▸ **Text provided**:
I couldn’t help but view this film in the context of Jordan Peele’s 2017 classic, Get Out. They’re very different, of course, but they both, at surface level, present horror stories about marginalized experiences. However, whereas Get Out takes its time threading the story of white colonization of Black bodies and crafts a metaphor that’s impossible to miss, Barbarian fails in that aim, bluntly presenting multiple instances of gendered violence without drawing any kind of line between them; the men of all three stories are all killed by the film’s end, as is the Mother. Nevermind that Keith has done nothing wrong; his only crime was the spectre of violence by virtue of being a man alone with a vulnerable woman. Similarly, the film’s monster is herself a victim, given no justice; had she not died at Tess’ hand she would have been left alone to flounder, Frank being dead at this point.

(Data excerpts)
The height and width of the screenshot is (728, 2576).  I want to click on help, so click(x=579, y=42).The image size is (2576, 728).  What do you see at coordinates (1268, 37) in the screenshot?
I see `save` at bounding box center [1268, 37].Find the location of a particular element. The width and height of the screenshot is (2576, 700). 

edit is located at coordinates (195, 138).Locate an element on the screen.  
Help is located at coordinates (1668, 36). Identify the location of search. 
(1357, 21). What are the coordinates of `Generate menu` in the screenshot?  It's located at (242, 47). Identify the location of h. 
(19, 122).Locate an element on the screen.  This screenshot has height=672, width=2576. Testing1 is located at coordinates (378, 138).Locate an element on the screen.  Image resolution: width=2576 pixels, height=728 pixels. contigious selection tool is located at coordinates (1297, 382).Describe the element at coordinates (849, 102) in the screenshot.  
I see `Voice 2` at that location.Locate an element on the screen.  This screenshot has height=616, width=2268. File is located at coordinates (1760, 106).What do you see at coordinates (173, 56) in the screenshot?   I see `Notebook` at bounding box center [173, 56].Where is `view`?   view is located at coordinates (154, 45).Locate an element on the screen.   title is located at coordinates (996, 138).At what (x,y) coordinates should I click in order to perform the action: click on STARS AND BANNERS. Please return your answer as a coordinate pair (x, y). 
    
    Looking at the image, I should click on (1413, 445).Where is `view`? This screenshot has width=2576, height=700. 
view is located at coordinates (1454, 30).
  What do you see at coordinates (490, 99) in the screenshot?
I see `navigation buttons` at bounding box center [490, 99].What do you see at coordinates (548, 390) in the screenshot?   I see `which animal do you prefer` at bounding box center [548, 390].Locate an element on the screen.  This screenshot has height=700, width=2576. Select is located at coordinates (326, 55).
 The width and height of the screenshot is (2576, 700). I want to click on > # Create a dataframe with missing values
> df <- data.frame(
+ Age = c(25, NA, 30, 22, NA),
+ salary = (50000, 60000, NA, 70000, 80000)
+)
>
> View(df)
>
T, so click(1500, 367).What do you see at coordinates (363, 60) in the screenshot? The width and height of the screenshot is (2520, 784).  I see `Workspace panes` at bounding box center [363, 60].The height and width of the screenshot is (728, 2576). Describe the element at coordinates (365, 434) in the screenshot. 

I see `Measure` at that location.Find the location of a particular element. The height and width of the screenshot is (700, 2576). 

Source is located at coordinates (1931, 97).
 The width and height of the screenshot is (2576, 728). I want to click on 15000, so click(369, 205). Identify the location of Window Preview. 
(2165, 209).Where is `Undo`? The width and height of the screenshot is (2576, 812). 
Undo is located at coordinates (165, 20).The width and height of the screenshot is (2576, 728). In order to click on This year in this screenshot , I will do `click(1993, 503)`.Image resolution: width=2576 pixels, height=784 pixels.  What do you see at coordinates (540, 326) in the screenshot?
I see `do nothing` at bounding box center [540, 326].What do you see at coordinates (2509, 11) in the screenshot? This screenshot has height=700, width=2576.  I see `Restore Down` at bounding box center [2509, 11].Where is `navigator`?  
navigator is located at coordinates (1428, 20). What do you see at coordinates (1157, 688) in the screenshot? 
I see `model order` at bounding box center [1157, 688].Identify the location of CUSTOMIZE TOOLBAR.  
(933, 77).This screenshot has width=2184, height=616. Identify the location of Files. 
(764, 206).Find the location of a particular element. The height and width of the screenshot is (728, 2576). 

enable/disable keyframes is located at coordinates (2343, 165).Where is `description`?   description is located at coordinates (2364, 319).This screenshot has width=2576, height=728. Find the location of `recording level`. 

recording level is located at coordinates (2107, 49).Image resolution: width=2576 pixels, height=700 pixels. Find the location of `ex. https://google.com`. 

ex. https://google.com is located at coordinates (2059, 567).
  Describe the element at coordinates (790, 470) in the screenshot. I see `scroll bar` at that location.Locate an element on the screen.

▸ **What you need to do**: Reproduce the entire passage about Barbarian and Get Out from above, word for word.

▸ **Exercise answer**:
I couldn’t help but view this film in the context of Jordan Peele’s 2017 classic, Get Out. They’re very different, of course, but they both, at surface level, present horror stories about marginalized experiences. However, whereas Get Out takes its time threading the story of white colonization of Black bodies and crafts a metaphor that’s impossible to miss, Barbarian fails in that aim, bluntly presenting multiple instances of gendered violence without drawing any kind of line between them; the men of all three stories are all killed by the film’s end, as is the Mother. Nevermind that Keith has done nothing wrong; his only crime was the spectre of violence by virtue of being a man alone with a vulnerable woman. Similarly, the film’s monster is herself a victim, given no justice; had she not died at Tess’ hand she would have been left alone to flounder, Frank being dead at this point.